The problem with that is that Tats are often much more full-bodied and would overpower the CC, so that you might not taste the subtleties of the flavor. The nuances might get lost, and its the subtleties and nuances that often make people chose CCs over NCs.


----------



## Guest (Sep 20, 2012)

Aninjaforallseasons said:


> The problem with that is that Tats are often much more full-bodied and would overpower the CC, so that you might not taste the subtleties of the flavor. The nuances might get lost, and its the subtleties and nuances that often make people chose CCs over NCs.


Yeah, that's why I'm doing them on two separate days.
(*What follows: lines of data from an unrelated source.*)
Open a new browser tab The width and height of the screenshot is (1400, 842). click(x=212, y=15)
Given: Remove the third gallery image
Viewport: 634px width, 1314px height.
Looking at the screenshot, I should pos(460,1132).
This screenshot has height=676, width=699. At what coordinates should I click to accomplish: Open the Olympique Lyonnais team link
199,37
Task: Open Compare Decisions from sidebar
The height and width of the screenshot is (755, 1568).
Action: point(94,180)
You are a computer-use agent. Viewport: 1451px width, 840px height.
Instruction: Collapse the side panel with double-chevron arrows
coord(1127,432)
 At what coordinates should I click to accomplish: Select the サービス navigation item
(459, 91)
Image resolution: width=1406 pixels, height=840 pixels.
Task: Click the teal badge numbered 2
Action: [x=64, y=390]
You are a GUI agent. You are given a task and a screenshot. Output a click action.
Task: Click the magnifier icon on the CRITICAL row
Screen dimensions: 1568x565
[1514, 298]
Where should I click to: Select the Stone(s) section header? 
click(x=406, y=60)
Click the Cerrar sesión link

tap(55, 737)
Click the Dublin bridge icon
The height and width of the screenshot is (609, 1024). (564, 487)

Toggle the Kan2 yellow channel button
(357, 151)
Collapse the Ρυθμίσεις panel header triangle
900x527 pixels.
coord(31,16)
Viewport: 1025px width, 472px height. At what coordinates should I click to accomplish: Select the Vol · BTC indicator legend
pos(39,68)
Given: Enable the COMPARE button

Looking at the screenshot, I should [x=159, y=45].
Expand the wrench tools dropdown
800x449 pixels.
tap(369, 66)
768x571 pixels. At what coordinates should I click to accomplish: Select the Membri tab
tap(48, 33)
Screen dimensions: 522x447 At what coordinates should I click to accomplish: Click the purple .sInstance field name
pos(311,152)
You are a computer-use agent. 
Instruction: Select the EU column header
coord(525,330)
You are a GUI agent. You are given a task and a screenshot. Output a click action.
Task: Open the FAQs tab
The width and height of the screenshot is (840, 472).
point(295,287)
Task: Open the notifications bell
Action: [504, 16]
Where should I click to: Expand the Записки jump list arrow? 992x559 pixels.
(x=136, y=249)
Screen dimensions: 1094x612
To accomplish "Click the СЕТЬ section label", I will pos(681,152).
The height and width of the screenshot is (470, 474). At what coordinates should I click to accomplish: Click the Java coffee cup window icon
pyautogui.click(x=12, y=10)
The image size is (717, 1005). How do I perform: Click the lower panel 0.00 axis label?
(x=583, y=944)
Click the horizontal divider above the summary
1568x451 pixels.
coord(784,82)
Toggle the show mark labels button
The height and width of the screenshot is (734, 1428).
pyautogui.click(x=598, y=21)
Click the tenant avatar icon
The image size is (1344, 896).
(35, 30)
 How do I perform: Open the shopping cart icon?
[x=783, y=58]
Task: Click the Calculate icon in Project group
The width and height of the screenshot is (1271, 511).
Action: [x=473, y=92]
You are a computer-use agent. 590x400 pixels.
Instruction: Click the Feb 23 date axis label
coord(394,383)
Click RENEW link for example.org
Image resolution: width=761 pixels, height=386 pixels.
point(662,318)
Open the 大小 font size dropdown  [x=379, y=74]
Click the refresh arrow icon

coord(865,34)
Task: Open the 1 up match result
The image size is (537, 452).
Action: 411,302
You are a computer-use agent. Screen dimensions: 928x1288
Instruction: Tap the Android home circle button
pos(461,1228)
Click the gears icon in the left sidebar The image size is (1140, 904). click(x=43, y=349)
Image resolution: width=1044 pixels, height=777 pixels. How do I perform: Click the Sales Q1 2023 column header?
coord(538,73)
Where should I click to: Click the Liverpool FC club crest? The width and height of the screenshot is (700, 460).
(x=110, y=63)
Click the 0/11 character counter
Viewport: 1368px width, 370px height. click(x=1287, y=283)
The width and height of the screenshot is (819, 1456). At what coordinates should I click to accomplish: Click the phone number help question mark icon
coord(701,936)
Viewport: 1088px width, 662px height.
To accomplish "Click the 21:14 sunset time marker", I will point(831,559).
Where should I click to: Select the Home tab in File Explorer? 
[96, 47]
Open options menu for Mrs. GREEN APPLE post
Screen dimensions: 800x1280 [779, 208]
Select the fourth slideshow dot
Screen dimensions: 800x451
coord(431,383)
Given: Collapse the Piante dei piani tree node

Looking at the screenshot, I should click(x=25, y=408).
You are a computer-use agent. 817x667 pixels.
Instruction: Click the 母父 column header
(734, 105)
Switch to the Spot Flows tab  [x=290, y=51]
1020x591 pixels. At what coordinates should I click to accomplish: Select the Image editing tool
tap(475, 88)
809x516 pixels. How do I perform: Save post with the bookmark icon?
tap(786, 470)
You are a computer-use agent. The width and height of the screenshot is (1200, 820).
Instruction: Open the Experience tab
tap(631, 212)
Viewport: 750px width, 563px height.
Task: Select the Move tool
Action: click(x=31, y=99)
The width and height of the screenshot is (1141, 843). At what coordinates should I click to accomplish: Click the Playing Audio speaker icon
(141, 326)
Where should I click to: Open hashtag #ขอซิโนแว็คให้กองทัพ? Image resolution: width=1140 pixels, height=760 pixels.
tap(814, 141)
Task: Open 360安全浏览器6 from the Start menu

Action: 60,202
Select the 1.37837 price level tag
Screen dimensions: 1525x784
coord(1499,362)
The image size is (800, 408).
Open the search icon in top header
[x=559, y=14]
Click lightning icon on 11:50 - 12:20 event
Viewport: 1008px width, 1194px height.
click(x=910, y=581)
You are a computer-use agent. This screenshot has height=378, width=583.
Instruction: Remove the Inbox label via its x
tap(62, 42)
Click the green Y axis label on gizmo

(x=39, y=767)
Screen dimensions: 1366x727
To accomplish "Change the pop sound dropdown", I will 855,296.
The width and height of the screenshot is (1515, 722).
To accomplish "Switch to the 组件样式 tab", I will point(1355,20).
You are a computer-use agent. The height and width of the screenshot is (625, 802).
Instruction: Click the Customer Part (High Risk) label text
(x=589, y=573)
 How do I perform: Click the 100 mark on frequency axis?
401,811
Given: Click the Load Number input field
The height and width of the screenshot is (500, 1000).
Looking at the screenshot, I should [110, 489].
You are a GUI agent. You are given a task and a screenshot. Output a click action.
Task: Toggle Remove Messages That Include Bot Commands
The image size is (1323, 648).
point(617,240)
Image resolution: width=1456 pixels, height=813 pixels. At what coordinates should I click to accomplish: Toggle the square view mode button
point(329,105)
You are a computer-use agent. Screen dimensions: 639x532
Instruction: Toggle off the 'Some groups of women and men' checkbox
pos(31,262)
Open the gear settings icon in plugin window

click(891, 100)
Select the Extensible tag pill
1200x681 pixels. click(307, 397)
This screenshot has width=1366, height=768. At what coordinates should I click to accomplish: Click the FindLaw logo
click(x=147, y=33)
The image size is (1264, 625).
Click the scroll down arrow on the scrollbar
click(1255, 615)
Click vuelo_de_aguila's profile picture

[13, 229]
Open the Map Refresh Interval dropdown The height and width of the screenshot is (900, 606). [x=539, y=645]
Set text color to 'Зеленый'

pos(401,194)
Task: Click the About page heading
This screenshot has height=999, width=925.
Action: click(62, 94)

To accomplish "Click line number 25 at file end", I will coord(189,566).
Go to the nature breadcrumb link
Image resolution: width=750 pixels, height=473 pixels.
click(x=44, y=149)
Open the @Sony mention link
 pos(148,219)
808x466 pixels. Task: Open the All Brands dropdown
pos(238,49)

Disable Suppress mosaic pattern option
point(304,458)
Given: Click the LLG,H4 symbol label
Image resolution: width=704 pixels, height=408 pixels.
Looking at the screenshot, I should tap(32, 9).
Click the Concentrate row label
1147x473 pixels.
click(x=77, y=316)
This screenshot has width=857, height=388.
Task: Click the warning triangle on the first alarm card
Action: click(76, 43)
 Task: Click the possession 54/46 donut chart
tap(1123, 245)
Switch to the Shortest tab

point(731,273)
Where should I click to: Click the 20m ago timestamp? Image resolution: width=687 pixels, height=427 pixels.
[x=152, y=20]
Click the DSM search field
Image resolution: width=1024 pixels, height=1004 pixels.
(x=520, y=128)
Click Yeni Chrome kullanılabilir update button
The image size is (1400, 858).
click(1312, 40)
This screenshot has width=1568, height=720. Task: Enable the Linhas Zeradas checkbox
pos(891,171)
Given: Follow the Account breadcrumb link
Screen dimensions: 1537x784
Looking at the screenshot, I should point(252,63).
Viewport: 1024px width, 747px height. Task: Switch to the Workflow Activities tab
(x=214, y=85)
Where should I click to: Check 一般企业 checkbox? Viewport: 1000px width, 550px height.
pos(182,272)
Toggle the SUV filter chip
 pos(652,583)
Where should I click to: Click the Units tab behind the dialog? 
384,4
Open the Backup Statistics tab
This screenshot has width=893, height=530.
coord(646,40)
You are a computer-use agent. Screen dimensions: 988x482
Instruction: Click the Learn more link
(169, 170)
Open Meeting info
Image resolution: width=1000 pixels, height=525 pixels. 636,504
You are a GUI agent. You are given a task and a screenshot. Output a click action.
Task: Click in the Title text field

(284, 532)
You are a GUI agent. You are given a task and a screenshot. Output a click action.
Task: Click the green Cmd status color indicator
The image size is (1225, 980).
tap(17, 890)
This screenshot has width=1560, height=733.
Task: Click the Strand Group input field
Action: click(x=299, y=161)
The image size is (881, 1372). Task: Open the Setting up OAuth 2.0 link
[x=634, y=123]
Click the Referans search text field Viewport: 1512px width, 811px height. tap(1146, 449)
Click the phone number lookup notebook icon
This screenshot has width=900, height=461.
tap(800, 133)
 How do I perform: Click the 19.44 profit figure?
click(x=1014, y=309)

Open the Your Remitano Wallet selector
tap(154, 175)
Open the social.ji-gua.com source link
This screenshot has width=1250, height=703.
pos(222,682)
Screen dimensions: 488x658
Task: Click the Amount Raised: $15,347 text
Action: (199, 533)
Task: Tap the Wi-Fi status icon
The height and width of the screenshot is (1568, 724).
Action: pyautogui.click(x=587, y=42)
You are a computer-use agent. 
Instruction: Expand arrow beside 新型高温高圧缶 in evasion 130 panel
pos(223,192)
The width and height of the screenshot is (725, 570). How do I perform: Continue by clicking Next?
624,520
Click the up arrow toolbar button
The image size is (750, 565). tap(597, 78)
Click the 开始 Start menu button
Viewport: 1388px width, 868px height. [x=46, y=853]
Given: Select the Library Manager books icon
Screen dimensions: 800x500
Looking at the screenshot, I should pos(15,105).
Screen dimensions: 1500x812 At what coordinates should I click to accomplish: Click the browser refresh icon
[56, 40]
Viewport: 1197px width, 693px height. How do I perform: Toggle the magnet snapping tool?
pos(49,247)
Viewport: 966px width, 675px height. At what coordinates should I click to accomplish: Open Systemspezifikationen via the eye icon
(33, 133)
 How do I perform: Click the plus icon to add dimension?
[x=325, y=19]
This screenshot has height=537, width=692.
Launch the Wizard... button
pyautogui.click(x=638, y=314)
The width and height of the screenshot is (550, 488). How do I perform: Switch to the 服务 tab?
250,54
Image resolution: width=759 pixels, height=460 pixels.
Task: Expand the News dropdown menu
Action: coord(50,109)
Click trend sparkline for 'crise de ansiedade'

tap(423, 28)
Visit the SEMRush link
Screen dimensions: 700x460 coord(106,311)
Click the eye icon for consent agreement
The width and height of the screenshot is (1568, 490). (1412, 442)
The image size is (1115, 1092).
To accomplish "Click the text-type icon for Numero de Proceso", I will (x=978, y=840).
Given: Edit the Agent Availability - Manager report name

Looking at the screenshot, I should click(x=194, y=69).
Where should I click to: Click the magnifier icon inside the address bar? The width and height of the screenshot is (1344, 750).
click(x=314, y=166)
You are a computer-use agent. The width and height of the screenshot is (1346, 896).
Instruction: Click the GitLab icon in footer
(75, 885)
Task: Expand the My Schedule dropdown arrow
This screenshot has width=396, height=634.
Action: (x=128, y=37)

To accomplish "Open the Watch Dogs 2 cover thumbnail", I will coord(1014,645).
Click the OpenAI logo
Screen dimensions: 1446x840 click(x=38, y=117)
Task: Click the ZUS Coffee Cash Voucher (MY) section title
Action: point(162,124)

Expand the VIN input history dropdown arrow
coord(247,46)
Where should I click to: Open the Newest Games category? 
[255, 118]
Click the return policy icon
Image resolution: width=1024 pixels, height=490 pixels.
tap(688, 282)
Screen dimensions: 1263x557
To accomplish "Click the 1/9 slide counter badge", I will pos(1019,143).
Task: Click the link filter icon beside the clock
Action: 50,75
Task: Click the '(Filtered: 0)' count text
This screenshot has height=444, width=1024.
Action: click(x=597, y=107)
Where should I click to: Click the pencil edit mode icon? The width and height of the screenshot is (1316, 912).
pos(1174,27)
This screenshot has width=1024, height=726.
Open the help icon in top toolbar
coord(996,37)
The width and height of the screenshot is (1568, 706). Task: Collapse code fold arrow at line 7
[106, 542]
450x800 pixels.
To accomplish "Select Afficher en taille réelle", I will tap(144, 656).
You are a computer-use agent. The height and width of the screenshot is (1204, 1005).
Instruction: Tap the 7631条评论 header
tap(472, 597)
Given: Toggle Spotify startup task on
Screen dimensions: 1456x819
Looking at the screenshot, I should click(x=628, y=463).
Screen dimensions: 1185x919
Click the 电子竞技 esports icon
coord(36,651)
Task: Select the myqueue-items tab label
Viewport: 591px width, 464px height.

Plus, the Tat is much bigger than I usually smoke so I honestly wouldn't be able to smoke both in one afternoon lol. I'll let you guys know Sunday if I get them, I'm fairly sure that I will, and get this done for you


----------



## Habano (Jul 5, 2010)

TonyBrooklyn said:


> Once Again the link that James was so kind to provide!
> Totally blind taste test review likes and dislikes of cigars!
> "No Brag just Fact"-Will Sonnet
> 
> http://www.cigarforums.net/forums/v...699-blind-taste-test-thread-reviews-only.html


That was a lot of fun and you guys did very well.

Perhaps another one in the near future.


----------



## piperdown (Jul 19, 2009)

Starbuck said:


> That was a lot of fun and you guys did very well.
> 
> Perhaps another one in the near future.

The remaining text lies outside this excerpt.